# What you need to do
Using the entries that follow, write out the line containing "You are a GUI", the line containing "The image size is (1024, 848).", and every line between them, exactly and nothing else.

━━━ Information given

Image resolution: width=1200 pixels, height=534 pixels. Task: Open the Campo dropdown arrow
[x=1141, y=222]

━━━━━━
━━━ Information given

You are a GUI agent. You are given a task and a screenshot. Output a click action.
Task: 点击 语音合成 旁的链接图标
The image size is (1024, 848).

━━━━━━

# Answer to the problem
You are a GUI agent. You are given a task and a screenshot. Output a click action.
Task: 点击 语音合成 旁的链接图标
The image size is (1024, 848).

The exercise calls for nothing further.